*** Record excerpts
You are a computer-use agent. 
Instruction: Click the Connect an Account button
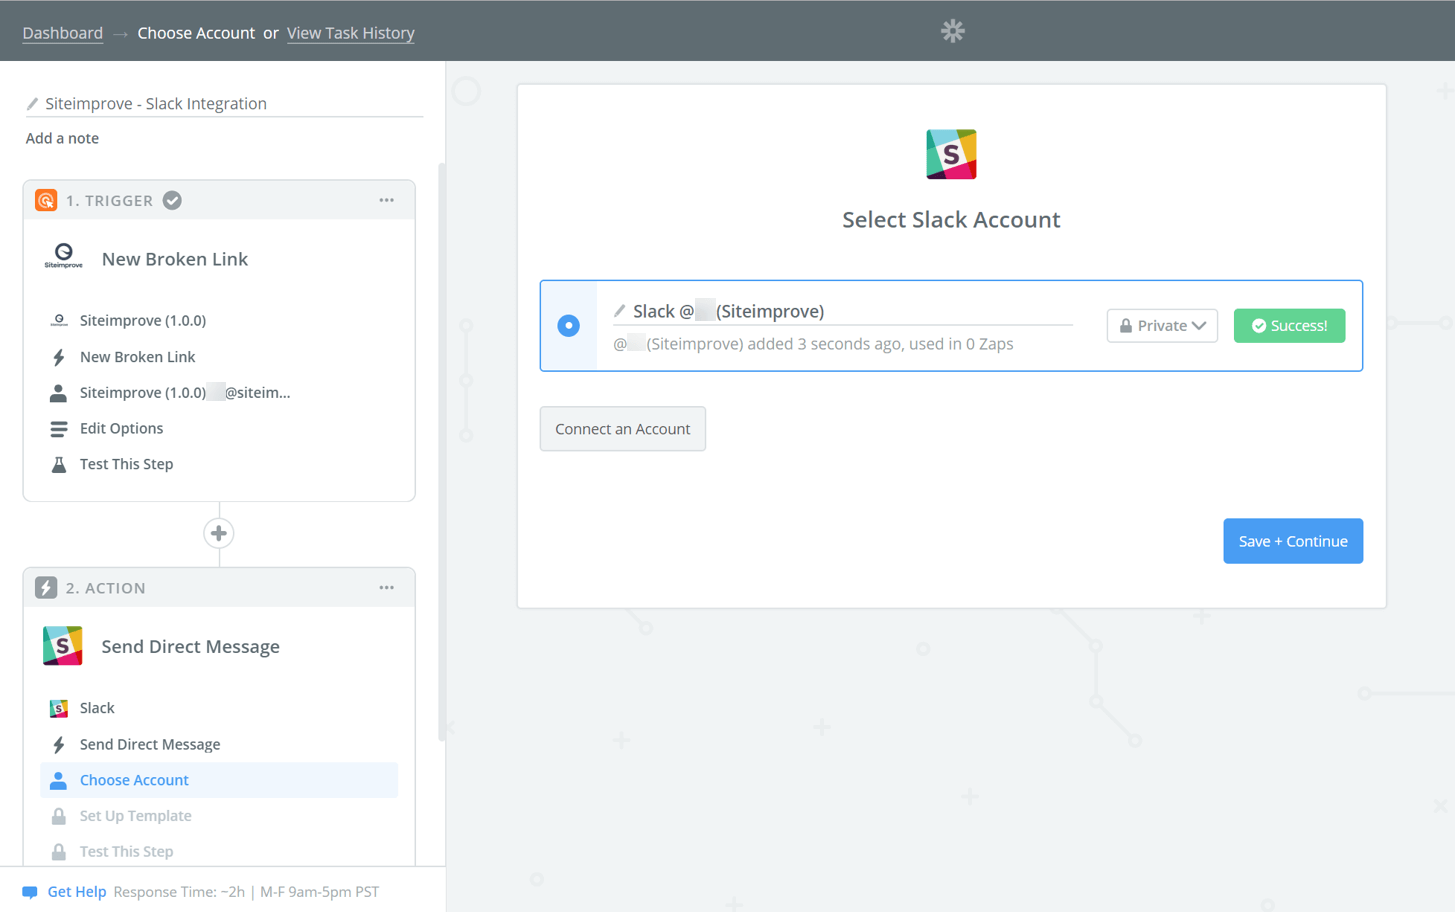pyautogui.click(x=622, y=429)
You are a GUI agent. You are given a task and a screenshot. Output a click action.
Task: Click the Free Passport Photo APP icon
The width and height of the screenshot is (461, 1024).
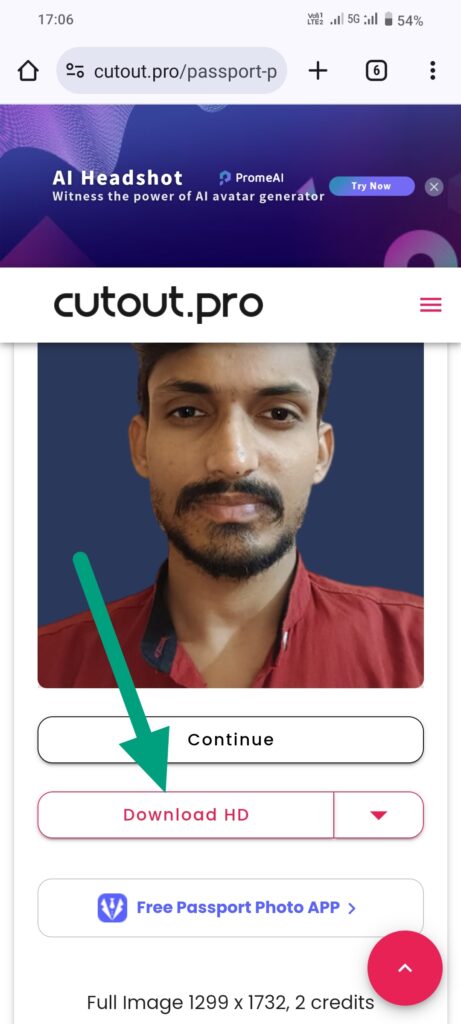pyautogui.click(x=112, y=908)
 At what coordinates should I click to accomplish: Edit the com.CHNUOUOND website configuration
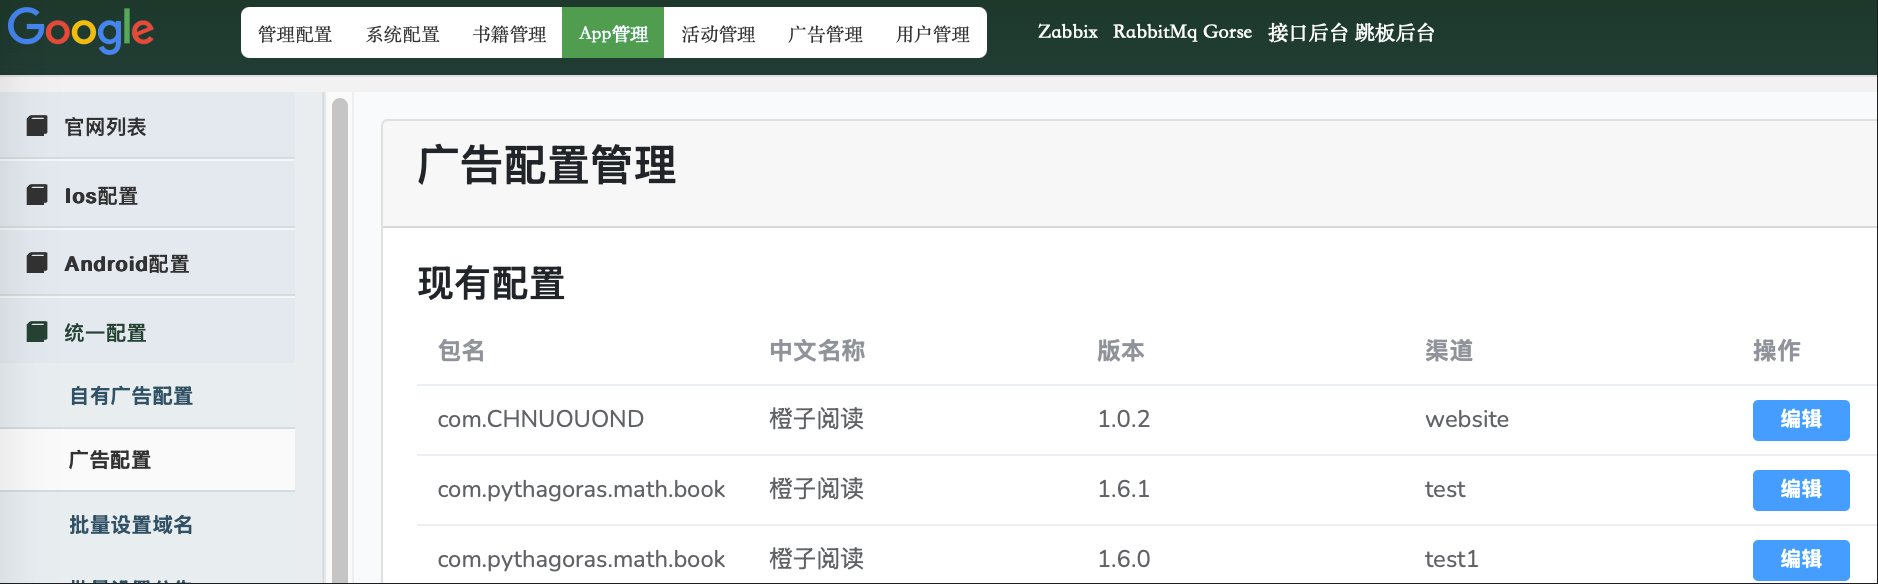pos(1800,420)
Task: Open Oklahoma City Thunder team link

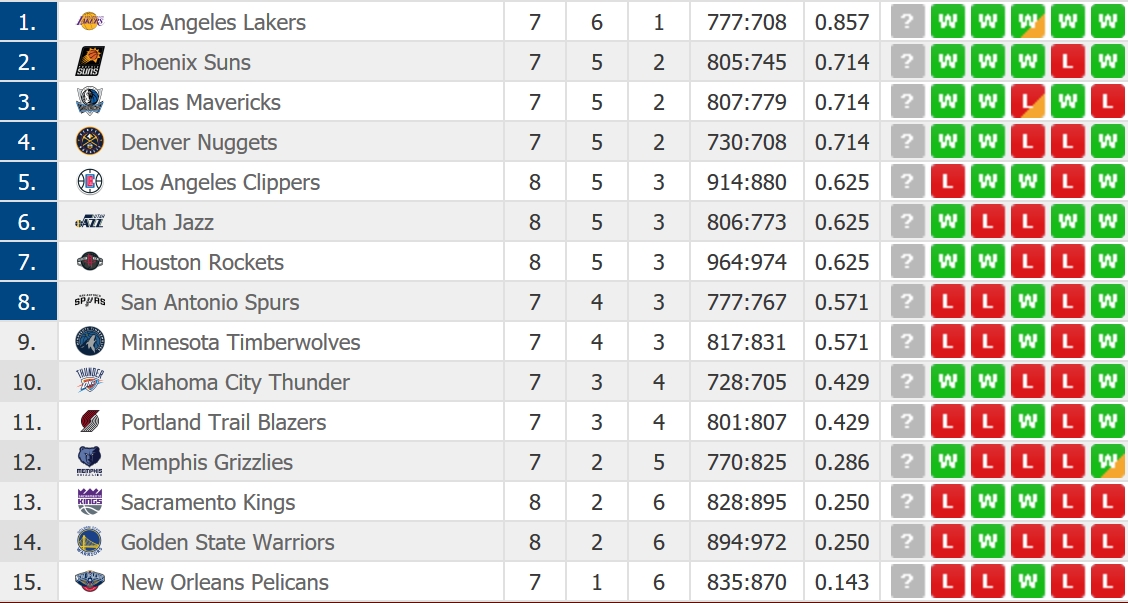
******
→ Instructions to follow: Retype the text of the entries above line for line, with no pictures.

→ Output below:
You are a computer-use agent. 
Instruction: Click the Connect an Account button
pyautogui.click(x=622, y=429)
You are a GUI agent. You are given a task and a screenshot. Output a click action.
Task: Click the Free Passport Photo APP icon
The width and height of the screenshot is (461, 1024).
pyautogui.click(x=112, y=908)
 At what coordinates should I click to accomplish: Edit the com.CHNUOUOND website configuration
pos(1800,420)
Task: Open Oklahoma City Thunder team link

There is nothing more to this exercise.